When selecting tackle, one of the first decisions you have to make is whether to use artificial lures or live bait. Both have their advantages and drawbacks, so let’s take a closer look to see which ones you should be using.
Artificial lures are manufactured (or home-made) pieces designed to replicate a wide variety of prey. Take one trip to a bait shop and you’ll notice the seemingly endless variety of lures available, covering every portion of the water, from the deepest depth to the surface. You can find lures that replicate minnows, frogs, large fish, and more, but many have almost no resemblance to prey whatsoever. Spinner baits are a perfect example. They’re basically v-shaped wires with a spinning blade on one end and a skirt and hook on the other. They don’t look like a fish, but they are one of the most effective artificial lures available.

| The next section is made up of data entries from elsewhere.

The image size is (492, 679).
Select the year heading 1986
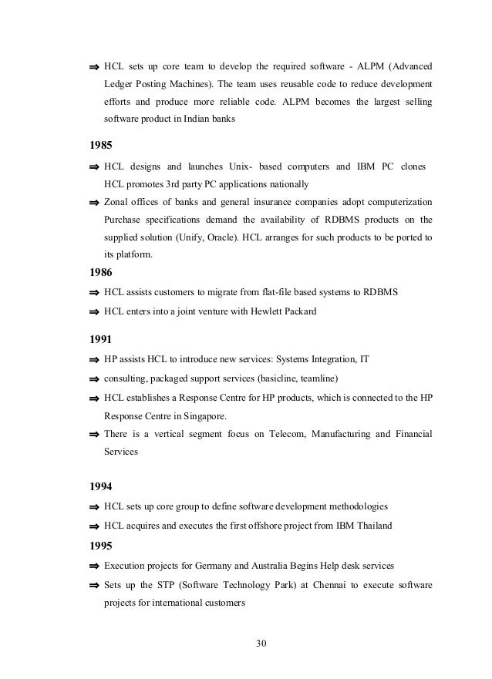coord(100,272)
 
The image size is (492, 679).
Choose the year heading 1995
coord(100,546)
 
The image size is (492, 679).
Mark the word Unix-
coord(244,166)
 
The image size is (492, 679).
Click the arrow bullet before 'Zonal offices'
coord(94,203)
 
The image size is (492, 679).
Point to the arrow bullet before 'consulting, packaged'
coord(94,378)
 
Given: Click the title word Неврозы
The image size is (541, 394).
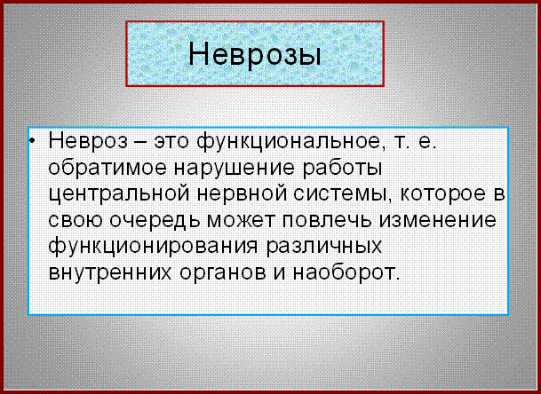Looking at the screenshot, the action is pos(255,55).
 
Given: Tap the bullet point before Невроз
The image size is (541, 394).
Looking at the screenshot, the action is pos(32,141).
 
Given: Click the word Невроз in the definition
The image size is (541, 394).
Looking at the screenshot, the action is pos(88,141).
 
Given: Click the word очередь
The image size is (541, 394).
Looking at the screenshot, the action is pos(155,221).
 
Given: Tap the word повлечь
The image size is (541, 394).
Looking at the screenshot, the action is pos(327,221).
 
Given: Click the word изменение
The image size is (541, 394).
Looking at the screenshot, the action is pos(438,221).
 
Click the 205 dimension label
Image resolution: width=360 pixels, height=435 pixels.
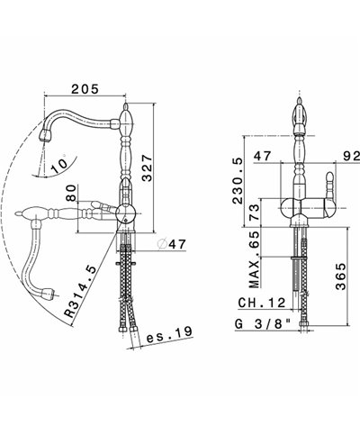[x=85, y=89]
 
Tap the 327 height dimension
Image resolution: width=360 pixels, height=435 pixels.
[x=147, y=168]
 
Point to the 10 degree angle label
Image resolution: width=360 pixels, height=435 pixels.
[x=59, y=165]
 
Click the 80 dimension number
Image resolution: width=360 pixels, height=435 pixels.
[x=71, y=194]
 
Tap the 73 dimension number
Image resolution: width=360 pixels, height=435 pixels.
[x=254, y=213]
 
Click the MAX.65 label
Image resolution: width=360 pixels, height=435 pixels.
[x=254, y=259]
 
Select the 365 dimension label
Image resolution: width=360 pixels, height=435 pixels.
[x=341, y=276]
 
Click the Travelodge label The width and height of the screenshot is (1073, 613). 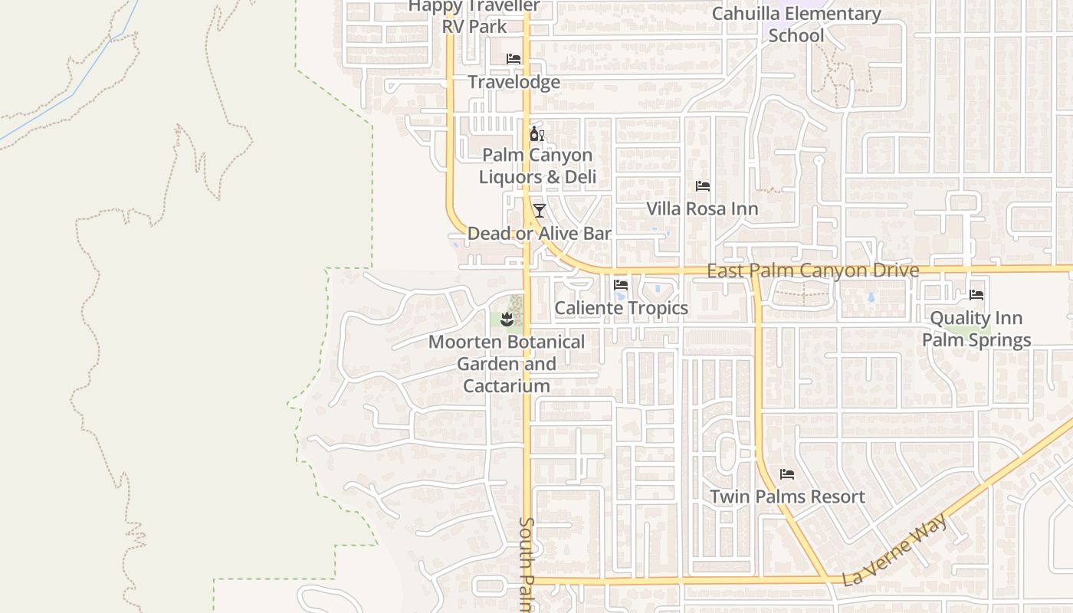click(514, 82)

The biggest advantage to artificial lures is the increased action. In general, they produce more noise, more flash, and more vibrations. They are also very versatile and come in varieties that allow you to cover every cubic foot of water. While they can be expensive at first, they can be reused over and over again. You can easily spend $15 on a single lure, but if you manage to keep it from snags, you’ll get your money’s worth.
Live bait is anything that is (or recently was) alive. Nightcrawlers and other worms are the universal choice for many anglers, as you can catch just about any freshwater fish with these animals. Basically, if a fish eats it in the wild, you can put it on a hook and use it as live bait, including minnows, frogs, salamanders, flies, grasshoppers, crabs, shrimp, bluegills, and leeches. Many bait shops have a ready supply of nightcrawlers and wax worms, as well as fully-stocked minnow tanks.
Live bait is incredibly effective because you are presenting the fish with something they actually eat. It has the same smell, motion, and appearance as their natural food, so enticing a bite is usually as simple as dropping the bait and waiting. Unlike artificial lures, which have to be constantly casted and reeled, live bait is usually casted once and left alone. This makes it an especially easy way to take kids fishing. They can be messy, and it can be a hassle to purchase bait and keep it alive, but it’s a time-honored way to catch a pale full of fish.